PROBLEM TO SOLVE —
Write the next part of the creamy beef noodle bake recipe below, picking up after its last step, in which the meat sauce simmers while the egg noodles cook.

TEXT EXCERPT —

CREAMY BEEF NOODLE BAKE



Creamy Beef Noodle Bake image

Creamy Beef Noodle Bake is a layered casserole with tomato sauce seasoned ground beef, creamy egg noodles, and shredded cheese. Simple ingredients and It's something the entire family loves!

Provided by Jessica

Categories     Main Course

Time 50m

Number Of Ingredients 9

1 lb ground beef
1 can (15 oz) tomato sauce
½ teaspoon onion powder
½ teaspoon salt
¼ teaspoon pepper
1 package (12 oz) wide egg noodles
3/4 cup sour cream
1 container (16 oz) cottage cheese ((equals 2 cups))
2 cups shredded cheese

Steps:

  • Heat oven to 350°F. Prepare a 9x13 baking dish and spray with cooking spray.
  • Cook the ground beef in a skillet pan, over medium-high heat, until no longer pink. Drain any excess grease.
  • Add the tomato sauce, onion powder, salt, and pepper into the meat. Stir and let it simmer, over medium heat, while the egg noodles cook.

SUPPLIED INFORMATION —
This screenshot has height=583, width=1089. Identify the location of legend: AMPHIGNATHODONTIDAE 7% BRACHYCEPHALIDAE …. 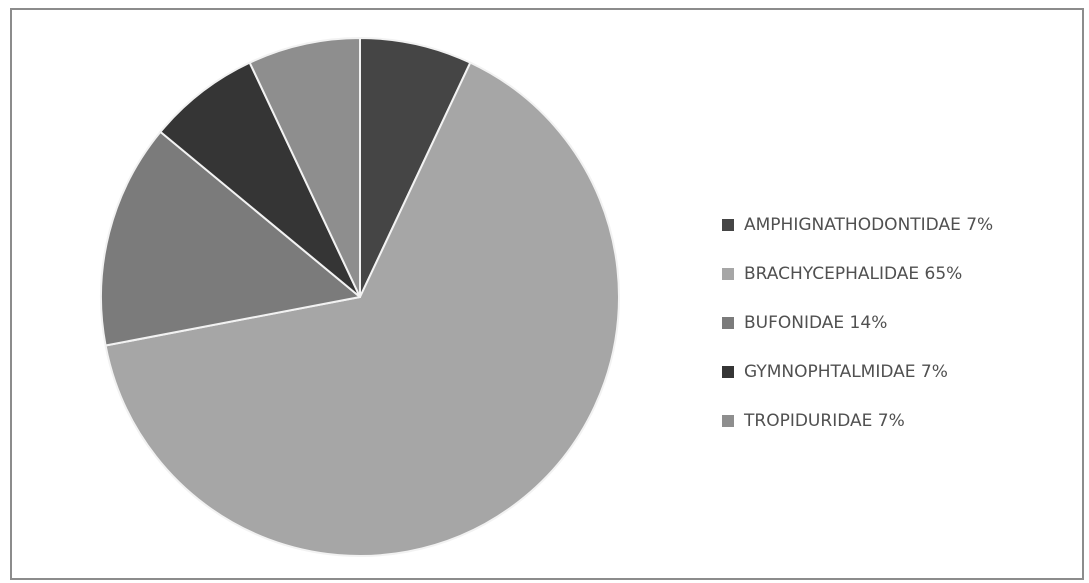
(897, 334).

REPLY TO THE EXERCISE —
  • Cook the egg noodles according to package directions. Don't forget to add at least 1 teaspoon of salt in with the noodles. * I usually add about 2 teaspoons of kosher salt.
  • In large mixing bowl, stir together the sour cream and cottage cheese.
  • When noodles are done cooking, drain the noodles, but do not rinse. Add the noodles into the mixing bowl with the cottage cheese and stir to coat all the noodles.
  • Pour half the egg noodle mixture into your prepared pan, top with half the ground beef mixture, and then half the shredded cheese. Repeat.
  • Cover with foil and cook for 20 minutes.* If you want those crunchy casserole edges and noodle edges then don't cover with tin foil.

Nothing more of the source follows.